Fergus Keogh may have lost the final yellow jersey of the Gorey Three Day by just three seconds, but it was incredible that he was even in the race considering his recent ordeal.
The Moynalty CC man was out training just four weeks ago when he was the victim of a hit and run and knocked unconscious. He broke a finger and needed 14 stitches around his eye and was left with deep road rash on his face and legs.
After being taken by ambulance to hospital and checked out he was bandaged up and sent home. He was back training again two days later, immediately after he got his bike back from the gardai.
While a lesser man would have folded up the tent and forgotten about hard training or racing for a while, Keogh was having none of it. He was determined to make the Gorey start line and give a good account of himself. And he did both.
On Sunday he was part of a three-man winning breakaway and managed to take the victory, and the yellow jersey. And while he lost the race lead on the final stage on Monday - to overall winner Conor Verbruggen (Bray Wheelers) - Keogh was happy with his performance considering recent events.
“They thought I had a fracture to my face but thankfully I didn't," the said of the aftermath of his crash. "The last thing I remember I was three minutes into a five-minute interval and then the next second, or certainly it felt like a second, I'm trying to get up off the ground and people are standing over me telling me no the move.
“When I hit the ground my head hit the tarmac. The helmet saved me but my eye was burst open. I recon I was swiped by a mirror (from a passing car) and that's how I got the broken finger.”

Keogh said his coach – pro rider Matt Teggart – cleared his training schedule for a week and urged caution. However, he felt well enough to get back on the bike.Once he resumed training he said Teggart was “fantastic” at advising and mentoring him towards the Gorey, his first big goal of the year.
On the opening stage, Keogh kept himself in contention by finishing in the remains of the peloton sprinting for victory. The following day was much harder and on an early cat 1 climb the race exploded.
And as a group of about 20 riders distanced everyone else, Moynalty man Keogh was in the middle of it. He said that group worked very well together – the Leinster team helping push things on – until about 25km to go.

□ □ □ □ □ □ □

Task list
**1.** According to the report on Fergus Keogh, how many stitches did he need around his eye after the hit and run?
**2.** Extend the report on Fergus Keogh and the Gorey Three Day, picking up after its final sentence.
The listing has no role in any of this.

(Dataset entries)
□ □ □ □ □ □ □

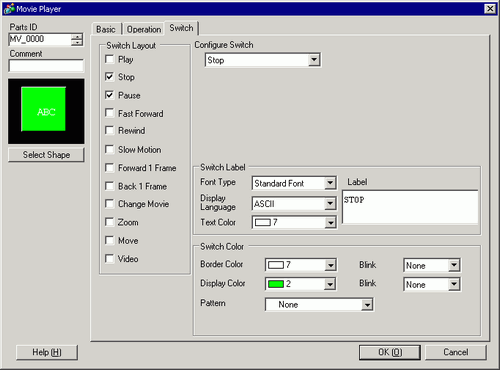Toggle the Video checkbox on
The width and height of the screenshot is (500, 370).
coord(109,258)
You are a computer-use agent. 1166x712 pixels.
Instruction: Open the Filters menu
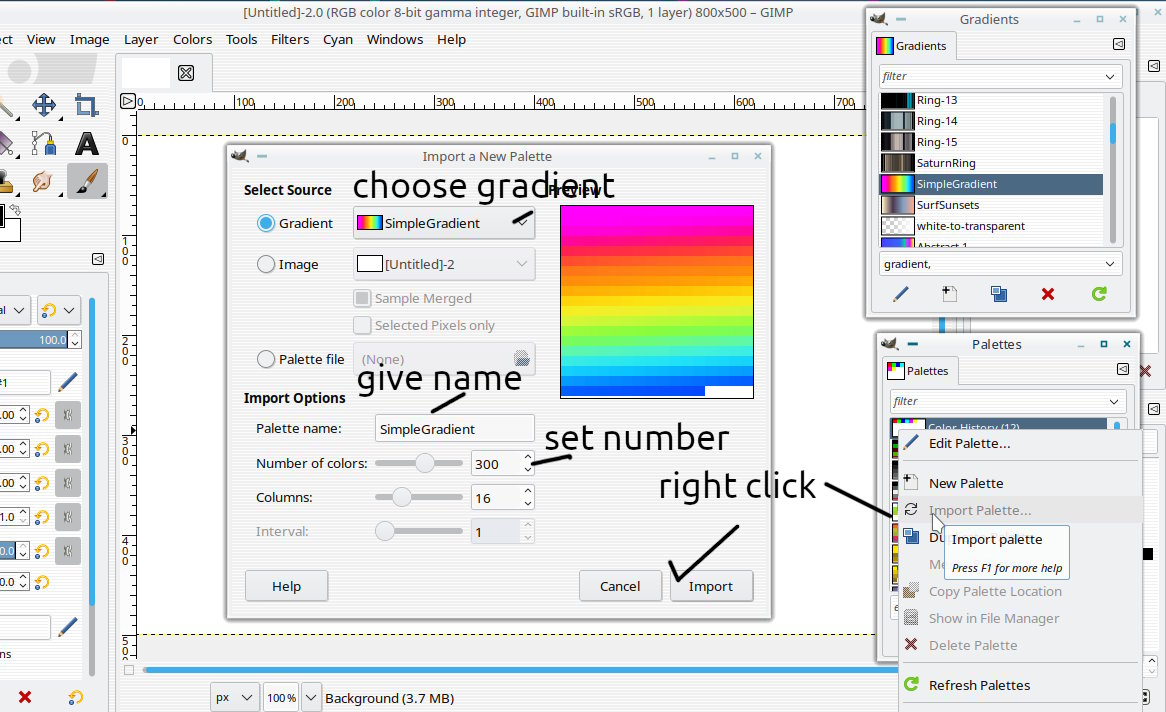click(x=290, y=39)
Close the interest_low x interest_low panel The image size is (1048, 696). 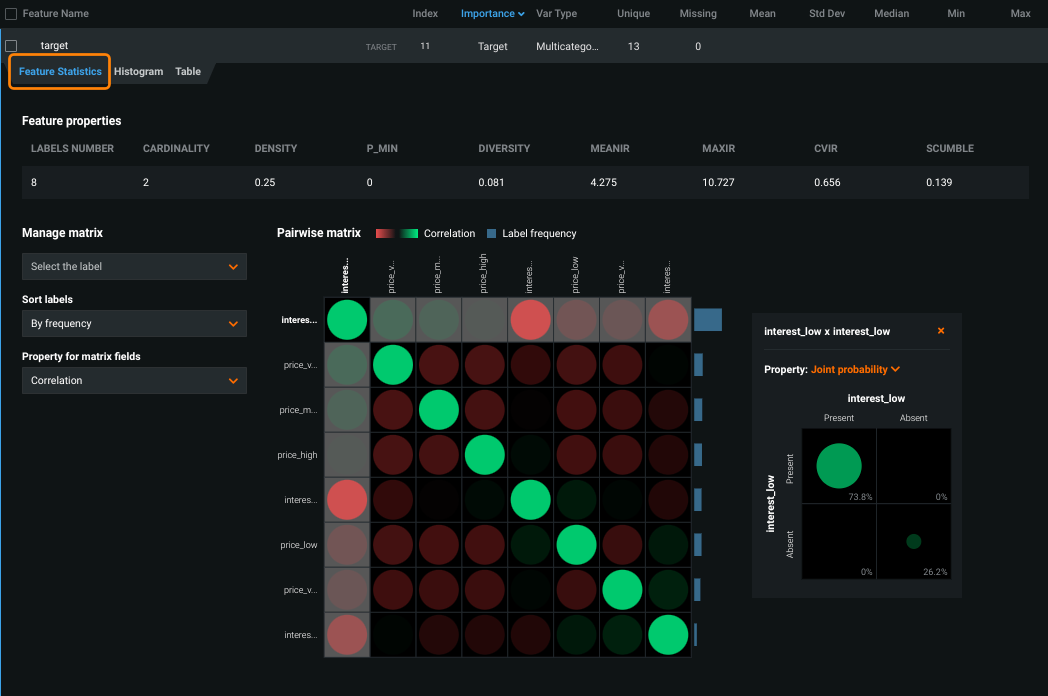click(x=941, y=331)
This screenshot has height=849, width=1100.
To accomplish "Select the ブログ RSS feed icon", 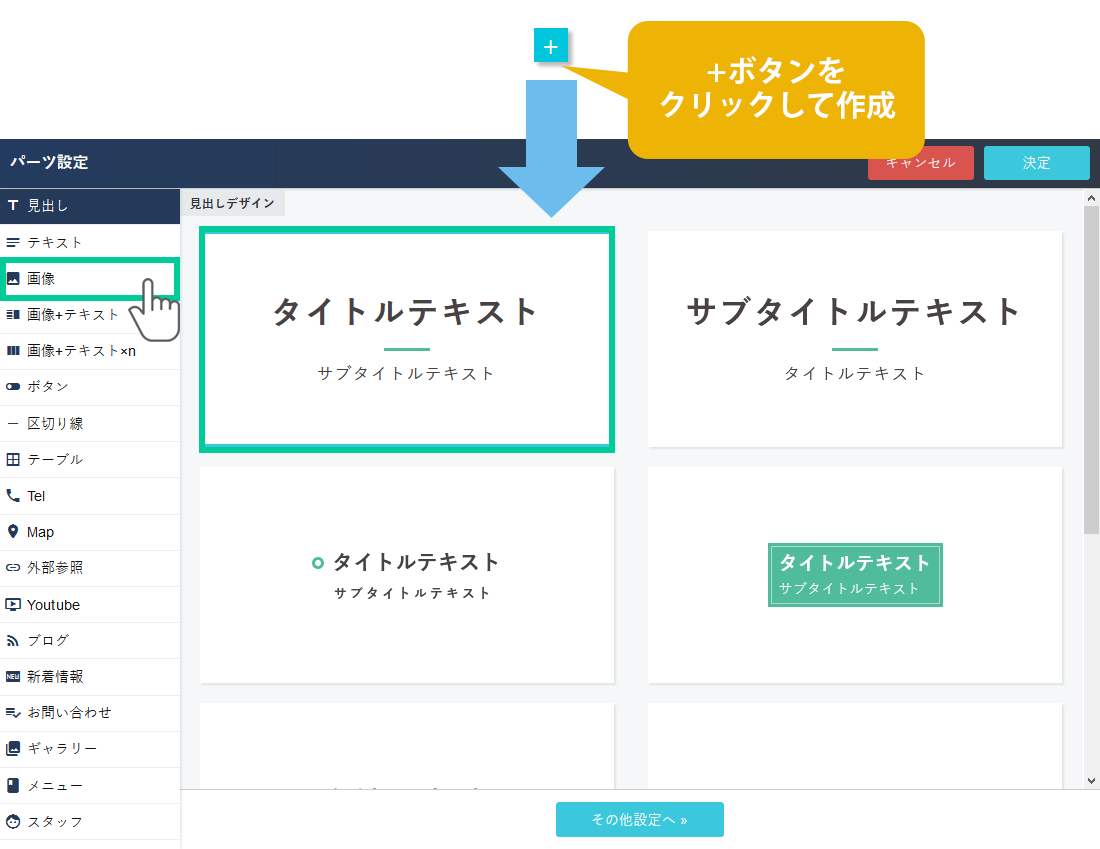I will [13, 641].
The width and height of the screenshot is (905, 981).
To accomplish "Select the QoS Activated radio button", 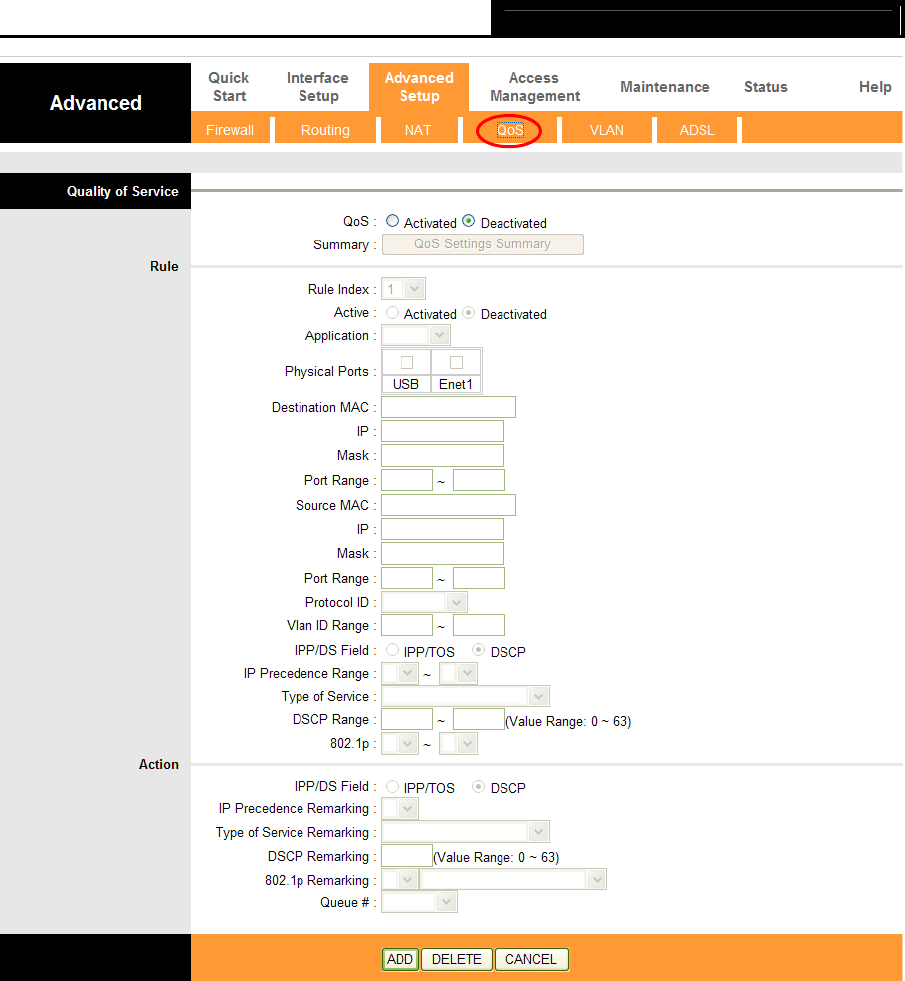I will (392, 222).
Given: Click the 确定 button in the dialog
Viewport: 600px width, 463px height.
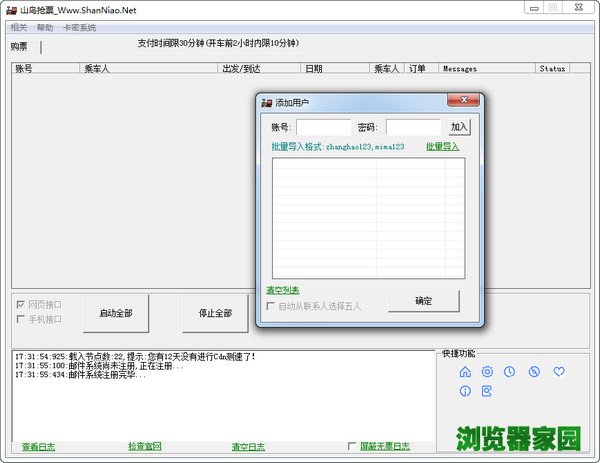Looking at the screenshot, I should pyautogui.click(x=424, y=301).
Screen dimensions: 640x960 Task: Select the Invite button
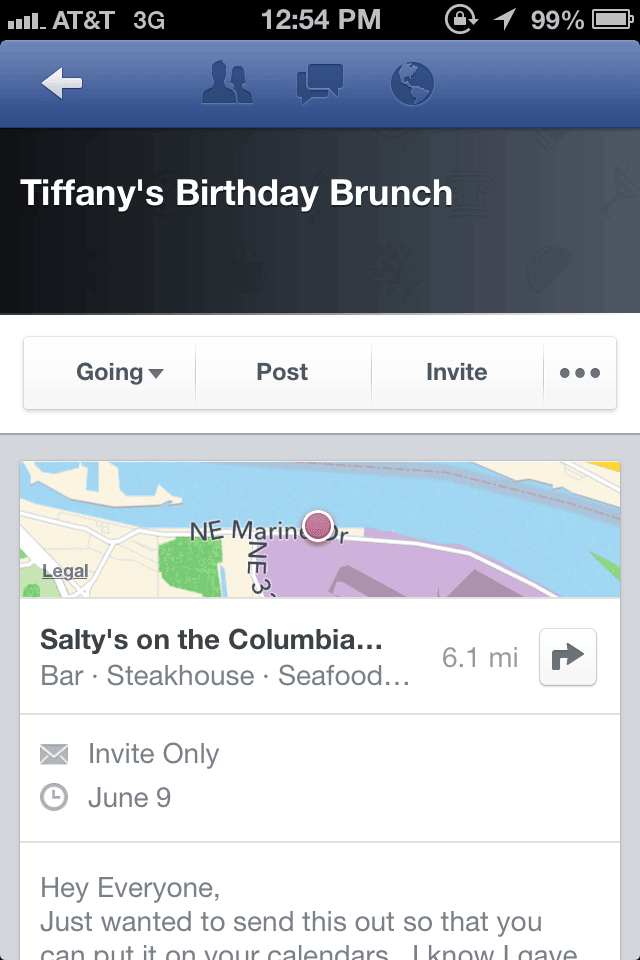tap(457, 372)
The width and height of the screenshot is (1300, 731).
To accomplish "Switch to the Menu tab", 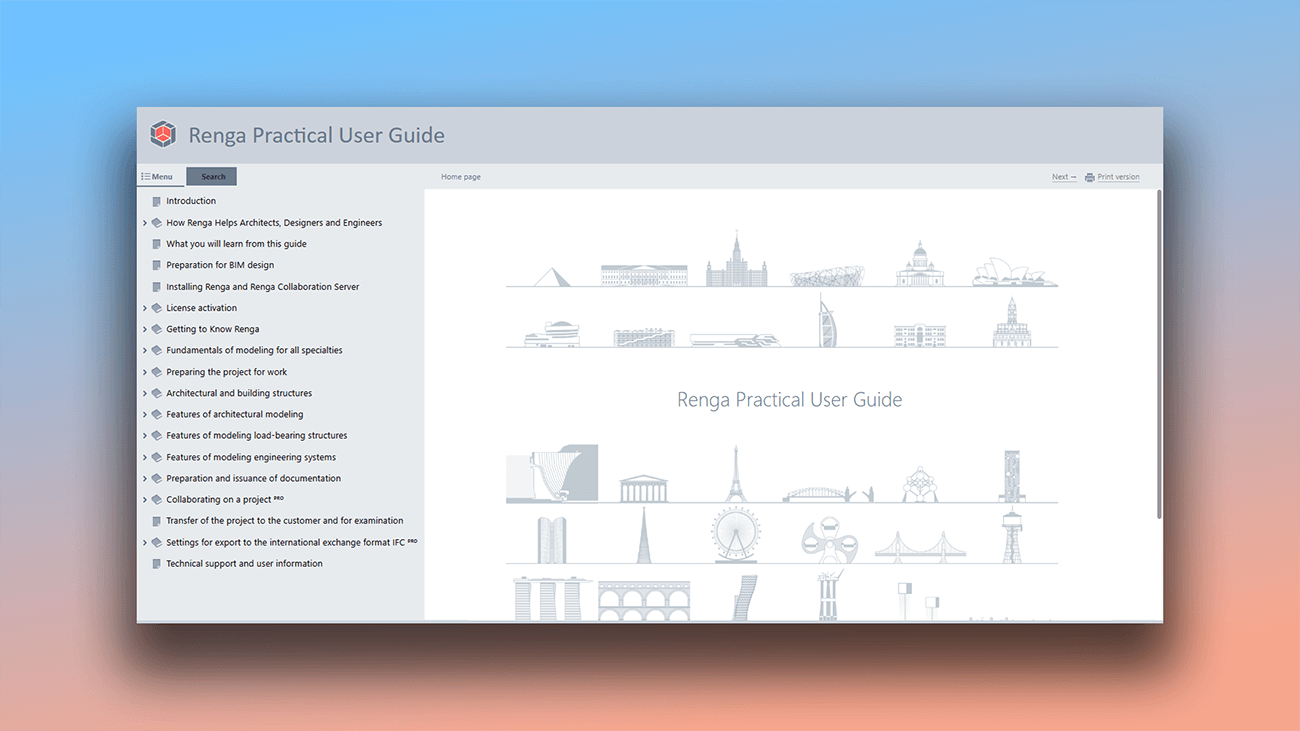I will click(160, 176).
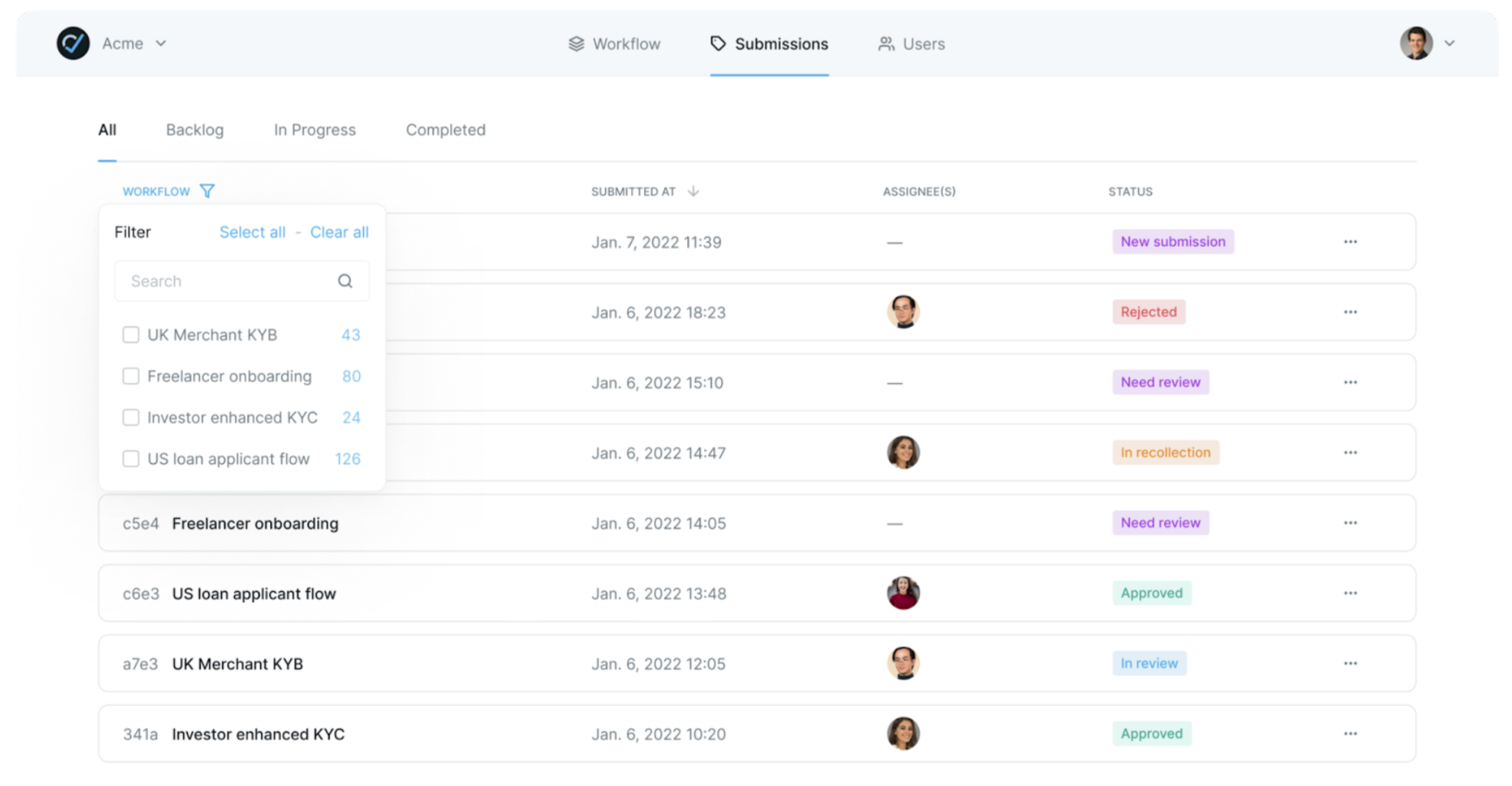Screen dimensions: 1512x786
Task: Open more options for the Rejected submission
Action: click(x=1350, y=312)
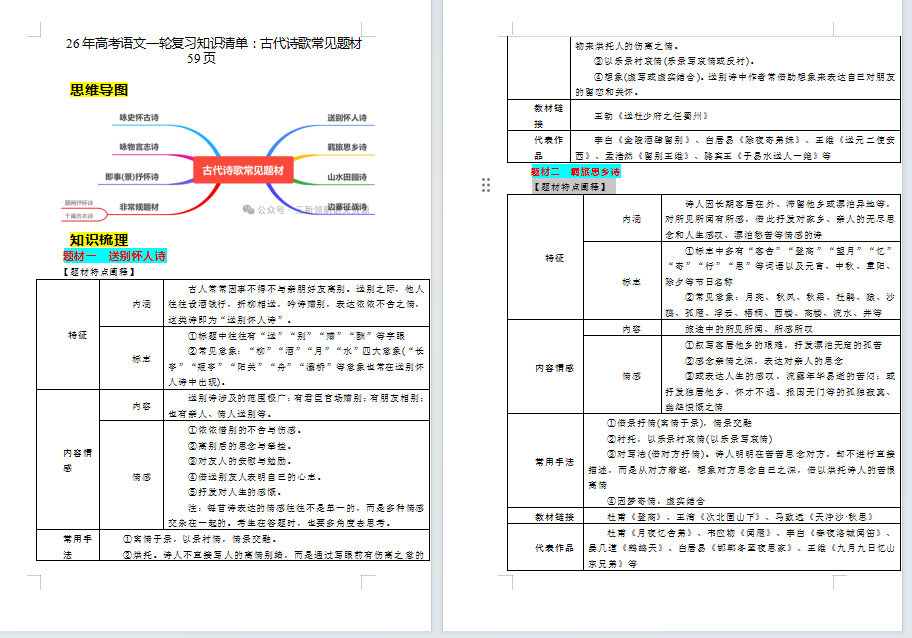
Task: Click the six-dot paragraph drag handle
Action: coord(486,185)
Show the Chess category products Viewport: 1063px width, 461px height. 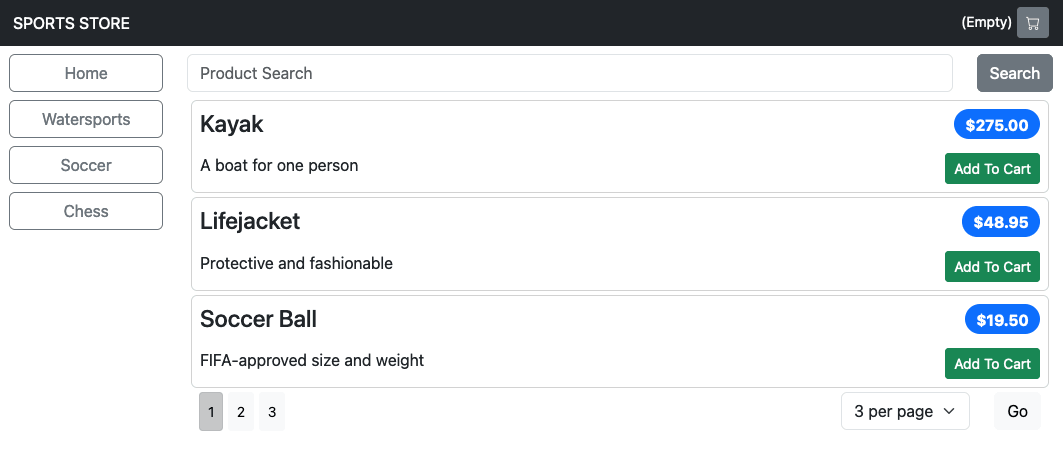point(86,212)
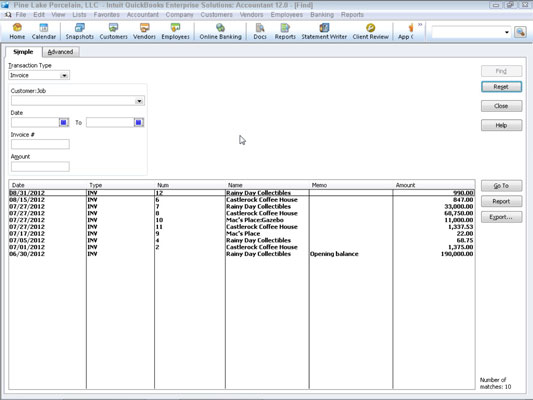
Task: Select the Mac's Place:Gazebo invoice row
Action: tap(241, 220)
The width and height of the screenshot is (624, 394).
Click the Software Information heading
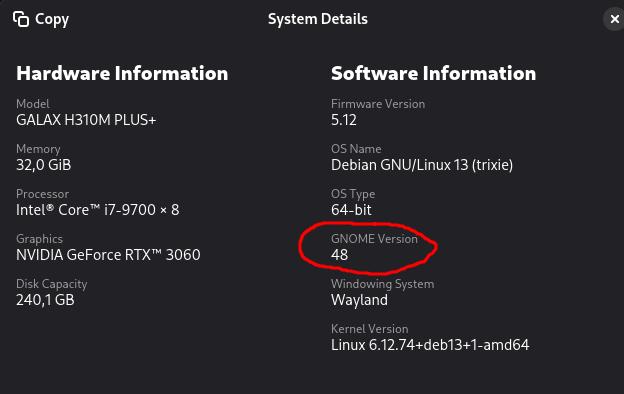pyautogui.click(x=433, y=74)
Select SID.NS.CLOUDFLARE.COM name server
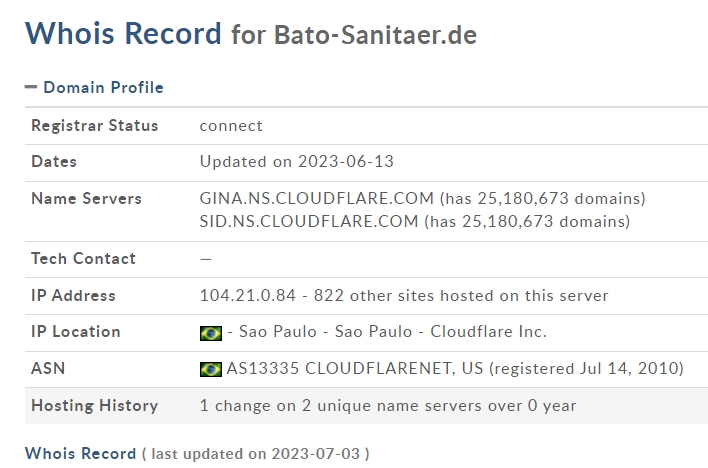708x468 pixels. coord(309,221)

□ □ □ □ □ □ □

Outputs by task
**1.** He needed 14 stitches.

**2.**
At that point the large breakaway got a time gap and had two minutes on the next group on the road and Keogh said: “I knew that was it, that it wasn’t coming back together.”
However, once that race-winning gap was confirmed, the attacks began off the front of the group. Keogh said he was determined to only join moves containing Leinster Team riders as they had numbers in the front to close down anything they missed.
When he saw Verbruggen attack with almost 20km to go and then Loughlin Campion (Team Leinster) go after him, Keogh knew they were a dangerous combination. He let them go for a time to establish a gap and then got across, making for a very strong three-man escape.

“We worked very well together and we knew if we worked we’d a fair chance of making it all the way and then a good chance of being on the (final) podium the next day,” he said.
At the finish the trio had 23 seconds on the next group on the road and in the final dash for the line, Keogh had too much for Verbruggen and Campion and took the victory. The top 16 riders were covered by 46 seconds and after that it was more than two minutes back to the next finishers.
The stage result meant Keogh took the yellow jersey for Monday’s final stage, but he was equal on time with Verbruggen and Campion. In the end, the attacks he was subjected to on that last stage proved too much, though he was so close to pulling it off; just three seconds to be precise.
He said the Leinster team in particular were “firing guys off the front the whole time". While Keogh responded to dangerous moves, Verbruggen and Campion managed to give him the slip on the last lap, as he was down to his last resources. He had the massive disadvantage of having the yellow jersey on his back and also no team mates in the race, though he “got a dig out from one or two lads”.
“My game plan was to try and keep the race together as much as I could until the last lap,” he said. “At that stage I expected everybody to kind of get a taste for the finish line and for the sprinters terms to take over at the front. That’s what happened on stage 1, when Drogheda Wheelers went on the front for about 10k and really strung out. And that's what I was banking on for the final stage.”
However, when Leinster surged forward with a number or riders all at the same time and Campion and Verbruggen joined that move, Keogh missed the boat.
“At 5k to go I could see the break just in front of me and I went to the front. I gave it everything and I did manage to get two of them back at the line,” he said of Campion and his team mate James Delaney being caught.
“But Conor (Verbruggen) and Ewan (Warren) still had a three second lead on the line… There's nothing much more I could have done. With 200m to go I was just empty and loads of riders in the bunch passed me.”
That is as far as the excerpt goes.